Yeah, that’s right, I’m abusing Tennyson’s trochaic octameter as an intro. Whatever, the point is that it’s autumn, the perfect time to slip into a new Collide record. It’s somewhat remarkable that this is only Collide’s fifth proper studio LP when they’ve been such a fixture in the dark music scene for so long – it’s been 15 years since their debut LP, Beneath The Skin. But, before anything else, they’re an act known for painstaking craftsmanship when it comes to the most minute aspects of their compositions’ production and atmosphere (as Alex said, check Statik’s credits in the major music industry), a calling which certainly accounts for the time it takes to properly assemble albums as layered as Collide’s.

It’s that slavish devotion to perfection when it comes to texture which has prompted me in the past to use Curve as a first point of comparison when trying to describe Collide. In fact, your intrepid reporter would like to note that he went on record (in traditional dead-tree media, no less!) as calling Collide “the post-apocalyptic inheritors of Curve’s legacy, dipped in shiny black paint and slinkier than a Slinky” several years before their first collaborations with Curve’s Dean Garcia. That comparison may no longer be as useful as it once was, however. As Counting To Zero indicates, things have changed over the years in Collide-land. There’s a subdued feel to the new record, and I mean that in the best way; while not relying on the sonic extremities and oodles of overdrive-laden guitar of their early work, songs like the spacey title track and penultimate “Slow Down” are as evocative as anything Collide has done.

Much of Counting To Zero, especially its first half, builds upon the swampy, loungey feel of 2008’s Two-Headed Monster. It’s an ingredient which has always been present in Collide’s gumbo (good work, Bruce – swamp and gumbo – keep torturing that analogy), but has come more to the forefront the longer it’s been simmering (nailed it!). It’s a good look for Statik and KaRIN, feeling very much like a natural evolution away from their noisier days. Collide’s music has always been “deep”, however one wants to take that term (the trip-hop elements of their sound, for example, are still in full effect), and it’s encouraging to see them finding new ways to stay true to and explore the particular combination of mystique and virtuosity which has made them such an endearing and enduring force for all these years.

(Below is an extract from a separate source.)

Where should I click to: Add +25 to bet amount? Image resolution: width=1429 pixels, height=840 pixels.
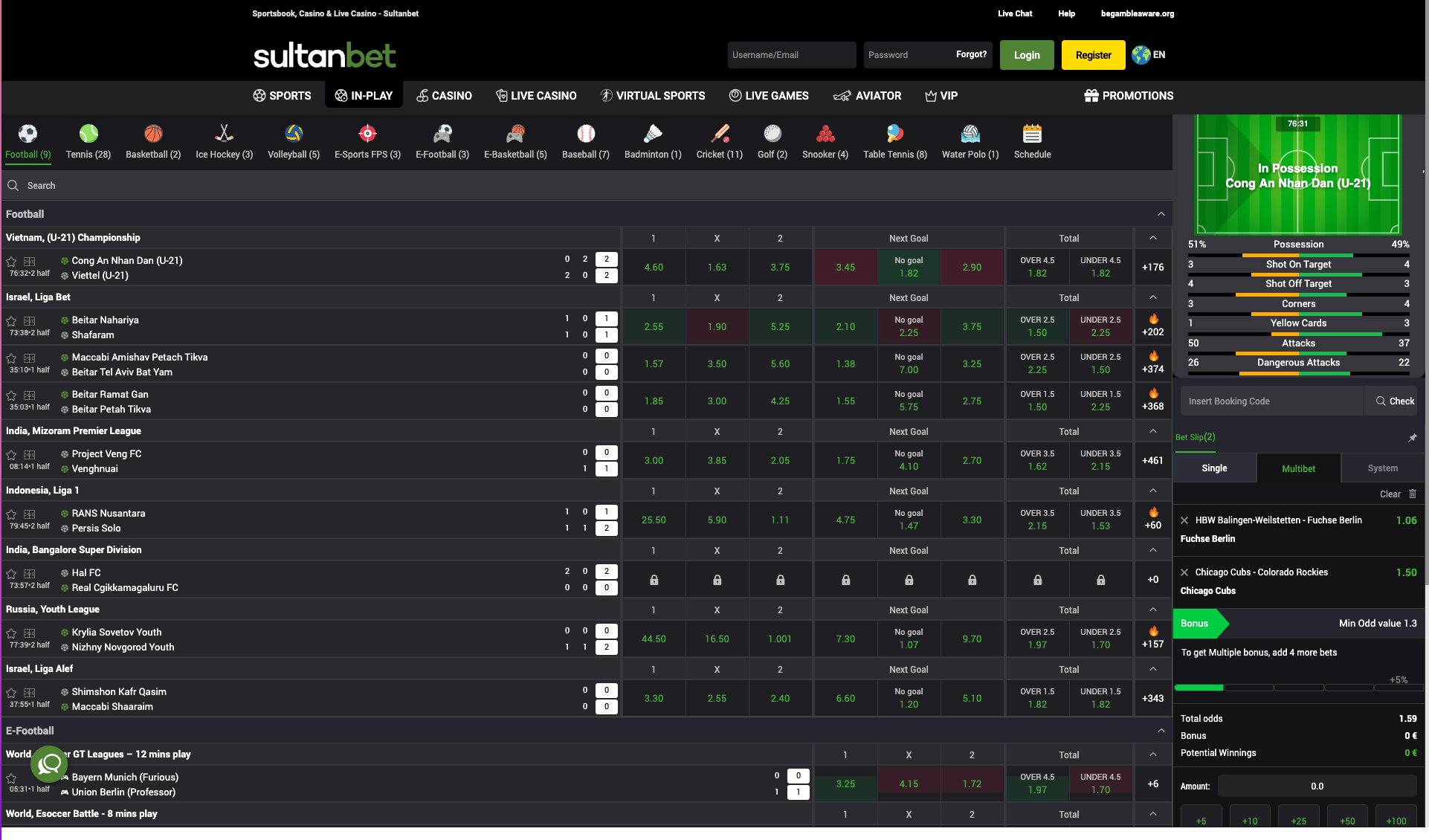pyautogui.click(x=1298, y=821)
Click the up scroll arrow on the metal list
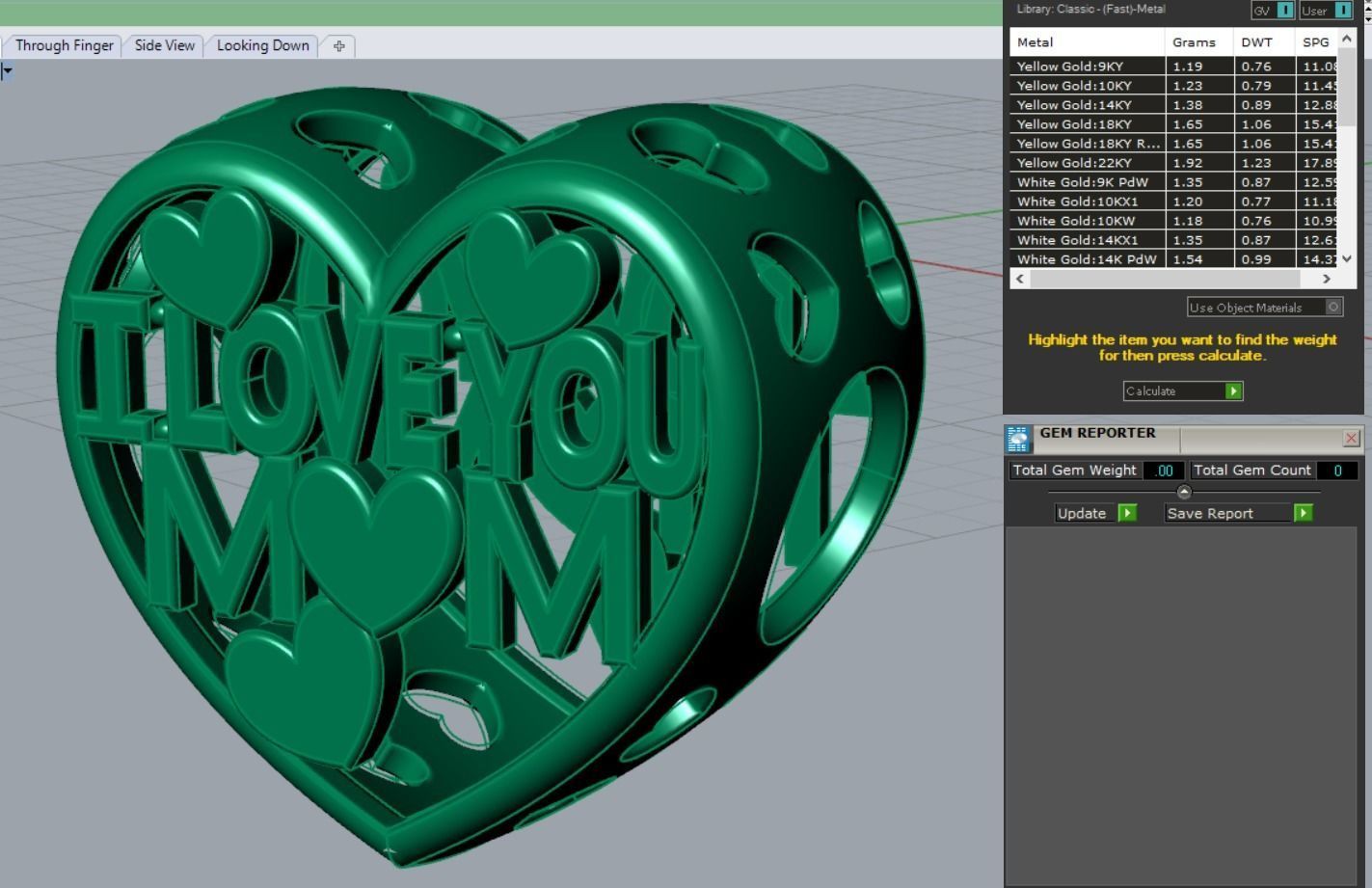The height and width of the screenshot is (888, 1372). pos(1346,40)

Buy it. (Plug: I’ve purchased the bulk of Collide’s discography from the band’s own webstore, which they run entirely by themselves. They always have loads of bundle deals going on, they package everything with love and extra goodies, and are hands-down one of the best examples of bands delivering their stuff direct to their listeners in these wild and woolly days of contemporary record buying. If yr thinking of copping Counting To Zero or anything else by Collide, do so straight from the source. You’ll be glad you did.)